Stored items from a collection
>>

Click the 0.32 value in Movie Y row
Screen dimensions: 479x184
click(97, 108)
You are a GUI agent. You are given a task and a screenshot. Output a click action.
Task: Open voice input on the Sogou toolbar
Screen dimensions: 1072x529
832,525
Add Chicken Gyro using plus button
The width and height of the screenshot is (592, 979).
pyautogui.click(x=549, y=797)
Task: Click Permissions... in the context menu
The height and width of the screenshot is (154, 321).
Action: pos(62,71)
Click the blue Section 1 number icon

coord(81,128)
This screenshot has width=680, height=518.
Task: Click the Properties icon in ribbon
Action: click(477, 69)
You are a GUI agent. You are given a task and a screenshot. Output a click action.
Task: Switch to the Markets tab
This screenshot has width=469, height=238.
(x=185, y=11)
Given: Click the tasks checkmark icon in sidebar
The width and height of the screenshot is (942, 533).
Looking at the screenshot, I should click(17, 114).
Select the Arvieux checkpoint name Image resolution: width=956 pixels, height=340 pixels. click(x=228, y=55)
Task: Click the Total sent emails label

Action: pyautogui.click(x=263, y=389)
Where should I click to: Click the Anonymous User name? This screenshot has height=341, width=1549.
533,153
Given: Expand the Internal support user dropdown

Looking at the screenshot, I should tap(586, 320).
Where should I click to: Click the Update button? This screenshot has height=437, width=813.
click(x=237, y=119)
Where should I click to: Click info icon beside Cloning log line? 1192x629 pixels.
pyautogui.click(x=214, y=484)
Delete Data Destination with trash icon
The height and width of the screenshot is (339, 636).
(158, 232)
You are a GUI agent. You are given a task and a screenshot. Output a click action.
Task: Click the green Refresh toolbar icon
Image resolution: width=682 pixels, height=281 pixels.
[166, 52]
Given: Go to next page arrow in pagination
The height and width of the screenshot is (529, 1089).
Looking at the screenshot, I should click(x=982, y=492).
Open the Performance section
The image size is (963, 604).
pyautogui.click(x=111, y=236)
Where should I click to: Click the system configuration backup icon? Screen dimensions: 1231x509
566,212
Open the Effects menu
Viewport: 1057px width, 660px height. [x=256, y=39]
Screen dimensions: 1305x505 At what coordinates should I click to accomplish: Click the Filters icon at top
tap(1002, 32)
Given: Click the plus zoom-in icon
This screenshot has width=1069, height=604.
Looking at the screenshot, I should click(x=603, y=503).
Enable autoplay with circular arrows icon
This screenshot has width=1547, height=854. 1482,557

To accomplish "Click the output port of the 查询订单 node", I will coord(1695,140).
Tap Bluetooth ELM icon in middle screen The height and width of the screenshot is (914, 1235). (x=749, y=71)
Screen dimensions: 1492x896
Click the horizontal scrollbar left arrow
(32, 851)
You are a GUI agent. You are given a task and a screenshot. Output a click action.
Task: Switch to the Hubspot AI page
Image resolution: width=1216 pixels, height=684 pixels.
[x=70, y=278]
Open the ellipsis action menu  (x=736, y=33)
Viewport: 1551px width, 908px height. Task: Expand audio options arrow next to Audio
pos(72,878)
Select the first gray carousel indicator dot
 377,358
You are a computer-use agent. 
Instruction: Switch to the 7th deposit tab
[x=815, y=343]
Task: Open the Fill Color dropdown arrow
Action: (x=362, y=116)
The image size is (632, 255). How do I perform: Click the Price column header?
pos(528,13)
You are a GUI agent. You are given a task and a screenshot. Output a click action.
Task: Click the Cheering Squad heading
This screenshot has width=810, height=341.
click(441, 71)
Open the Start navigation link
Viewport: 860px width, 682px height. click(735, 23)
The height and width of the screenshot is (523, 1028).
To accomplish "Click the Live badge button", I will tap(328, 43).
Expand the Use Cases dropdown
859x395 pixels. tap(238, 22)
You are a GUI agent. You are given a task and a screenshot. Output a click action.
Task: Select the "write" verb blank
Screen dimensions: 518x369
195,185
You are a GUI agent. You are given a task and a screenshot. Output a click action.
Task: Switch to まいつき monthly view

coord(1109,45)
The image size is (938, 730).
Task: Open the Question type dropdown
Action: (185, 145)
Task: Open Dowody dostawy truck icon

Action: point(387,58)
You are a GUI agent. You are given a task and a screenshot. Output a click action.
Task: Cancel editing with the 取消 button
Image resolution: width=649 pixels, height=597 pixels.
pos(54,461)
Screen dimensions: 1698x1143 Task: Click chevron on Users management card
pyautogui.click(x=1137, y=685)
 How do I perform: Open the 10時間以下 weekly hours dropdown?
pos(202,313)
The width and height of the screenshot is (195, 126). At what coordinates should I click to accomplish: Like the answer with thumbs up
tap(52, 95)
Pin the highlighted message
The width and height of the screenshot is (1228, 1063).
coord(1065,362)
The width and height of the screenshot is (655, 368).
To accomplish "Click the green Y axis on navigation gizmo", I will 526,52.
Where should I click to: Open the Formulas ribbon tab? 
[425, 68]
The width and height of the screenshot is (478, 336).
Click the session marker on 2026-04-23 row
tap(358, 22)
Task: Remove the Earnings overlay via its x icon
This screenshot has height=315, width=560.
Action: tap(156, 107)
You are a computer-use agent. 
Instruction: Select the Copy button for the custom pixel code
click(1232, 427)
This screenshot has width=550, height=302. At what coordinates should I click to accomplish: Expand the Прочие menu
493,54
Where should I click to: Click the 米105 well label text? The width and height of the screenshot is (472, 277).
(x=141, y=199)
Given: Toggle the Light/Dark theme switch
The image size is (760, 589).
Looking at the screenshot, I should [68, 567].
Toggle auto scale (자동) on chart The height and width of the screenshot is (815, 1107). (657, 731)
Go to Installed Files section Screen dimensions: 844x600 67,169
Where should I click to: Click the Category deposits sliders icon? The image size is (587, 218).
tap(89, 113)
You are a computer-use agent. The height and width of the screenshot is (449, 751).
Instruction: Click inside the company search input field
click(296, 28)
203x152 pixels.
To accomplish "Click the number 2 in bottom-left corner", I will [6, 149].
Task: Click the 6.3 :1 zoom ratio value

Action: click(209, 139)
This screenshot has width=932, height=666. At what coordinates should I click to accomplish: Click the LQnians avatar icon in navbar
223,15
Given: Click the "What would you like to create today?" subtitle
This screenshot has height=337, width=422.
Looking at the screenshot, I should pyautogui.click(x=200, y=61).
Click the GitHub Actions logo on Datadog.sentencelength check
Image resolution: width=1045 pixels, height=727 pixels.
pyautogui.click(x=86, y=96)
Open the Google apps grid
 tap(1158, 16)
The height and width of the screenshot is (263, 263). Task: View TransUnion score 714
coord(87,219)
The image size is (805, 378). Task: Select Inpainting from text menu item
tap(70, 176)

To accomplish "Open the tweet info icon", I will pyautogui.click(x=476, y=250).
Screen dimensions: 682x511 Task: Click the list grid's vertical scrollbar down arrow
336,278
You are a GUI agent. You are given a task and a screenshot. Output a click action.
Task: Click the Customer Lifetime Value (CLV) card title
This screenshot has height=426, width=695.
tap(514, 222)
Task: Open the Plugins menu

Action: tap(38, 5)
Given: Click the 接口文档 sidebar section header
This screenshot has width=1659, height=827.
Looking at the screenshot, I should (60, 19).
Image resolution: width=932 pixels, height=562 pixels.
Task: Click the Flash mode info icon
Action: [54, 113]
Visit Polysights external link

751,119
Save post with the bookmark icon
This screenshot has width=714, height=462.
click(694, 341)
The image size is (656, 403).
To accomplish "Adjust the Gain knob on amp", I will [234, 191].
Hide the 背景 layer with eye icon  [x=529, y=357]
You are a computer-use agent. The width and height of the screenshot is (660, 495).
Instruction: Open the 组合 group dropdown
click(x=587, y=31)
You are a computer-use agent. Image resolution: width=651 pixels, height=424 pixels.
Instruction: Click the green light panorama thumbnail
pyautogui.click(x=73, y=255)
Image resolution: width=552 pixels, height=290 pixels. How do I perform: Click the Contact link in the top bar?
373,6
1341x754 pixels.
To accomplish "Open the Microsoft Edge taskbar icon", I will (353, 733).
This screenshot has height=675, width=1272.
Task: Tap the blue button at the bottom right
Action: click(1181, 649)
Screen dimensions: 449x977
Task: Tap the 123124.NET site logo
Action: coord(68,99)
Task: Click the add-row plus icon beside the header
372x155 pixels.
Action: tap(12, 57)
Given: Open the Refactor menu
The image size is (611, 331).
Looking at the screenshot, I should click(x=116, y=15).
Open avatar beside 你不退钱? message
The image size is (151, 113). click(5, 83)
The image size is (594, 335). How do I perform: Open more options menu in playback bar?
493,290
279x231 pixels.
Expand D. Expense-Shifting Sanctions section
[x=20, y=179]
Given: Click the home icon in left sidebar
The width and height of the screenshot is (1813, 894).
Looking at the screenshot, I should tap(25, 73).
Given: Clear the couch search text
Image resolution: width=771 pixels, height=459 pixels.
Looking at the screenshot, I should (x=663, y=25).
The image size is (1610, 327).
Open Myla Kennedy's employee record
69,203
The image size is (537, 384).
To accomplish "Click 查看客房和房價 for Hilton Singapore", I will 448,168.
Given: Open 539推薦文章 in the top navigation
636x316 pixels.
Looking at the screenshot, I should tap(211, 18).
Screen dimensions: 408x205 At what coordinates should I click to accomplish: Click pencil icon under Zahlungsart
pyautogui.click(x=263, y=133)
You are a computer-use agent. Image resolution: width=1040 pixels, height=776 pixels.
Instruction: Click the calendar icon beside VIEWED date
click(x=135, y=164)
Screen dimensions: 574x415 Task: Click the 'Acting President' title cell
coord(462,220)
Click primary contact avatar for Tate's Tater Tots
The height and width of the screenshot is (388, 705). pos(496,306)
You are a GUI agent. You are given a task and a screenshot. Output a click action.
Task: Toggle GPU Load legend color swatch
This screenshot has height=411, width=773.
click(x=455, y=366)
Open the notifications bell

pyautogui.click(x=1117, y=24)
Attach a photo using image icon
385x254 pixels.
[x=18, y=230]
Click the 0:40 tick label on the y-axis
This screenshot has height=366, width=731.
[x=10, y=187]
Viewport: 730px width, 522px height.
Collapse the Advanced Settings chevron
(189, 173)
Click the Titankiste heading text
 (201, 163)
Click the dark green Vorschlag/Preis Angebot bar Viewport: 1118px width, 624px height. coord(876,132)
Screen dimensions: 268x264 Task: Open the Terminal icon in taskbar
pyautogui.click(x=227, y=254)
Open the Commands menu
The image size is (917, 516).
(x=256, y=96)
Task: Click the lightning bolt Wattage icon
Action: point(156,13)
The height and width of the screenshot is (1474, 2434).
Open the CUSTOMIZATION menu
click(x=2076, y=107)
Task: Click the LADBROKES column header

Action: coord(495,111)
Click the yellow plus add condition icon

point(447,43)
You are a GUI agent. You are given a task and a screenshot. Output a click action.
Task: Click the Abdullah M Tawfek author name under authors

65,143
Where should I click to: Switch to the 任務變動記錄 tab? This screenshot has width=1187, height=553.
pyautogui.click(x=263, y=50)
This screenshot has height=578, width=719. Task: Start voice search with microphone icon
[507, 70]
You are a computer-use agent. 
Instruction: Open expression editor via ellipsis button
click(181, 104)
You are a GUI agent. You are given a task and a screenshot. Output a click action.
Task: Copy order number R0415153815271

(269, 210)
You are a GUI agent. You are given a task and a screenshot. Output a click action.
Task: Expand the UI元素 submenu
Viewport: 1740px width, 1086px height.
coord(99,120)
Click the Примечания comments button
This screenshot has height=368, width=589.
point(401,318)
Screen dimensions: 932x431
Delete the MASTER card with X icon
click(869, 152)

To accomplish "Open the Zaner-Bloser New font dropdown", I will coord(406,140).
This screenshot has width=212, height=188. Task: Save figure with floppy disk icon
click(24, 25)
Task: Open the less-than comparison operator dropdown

<<

→ Written instruction: Copy the lines of the items exactly, starting with the line that contains "Click primary contact" and ending with the line that contains "The height and width of the screenshot is (388, 705).", both included.

→ Task output:
Click primary contact avatar for Tate's Tater Tots
The height and width of the screenshot is (388, 705). pos(496,306)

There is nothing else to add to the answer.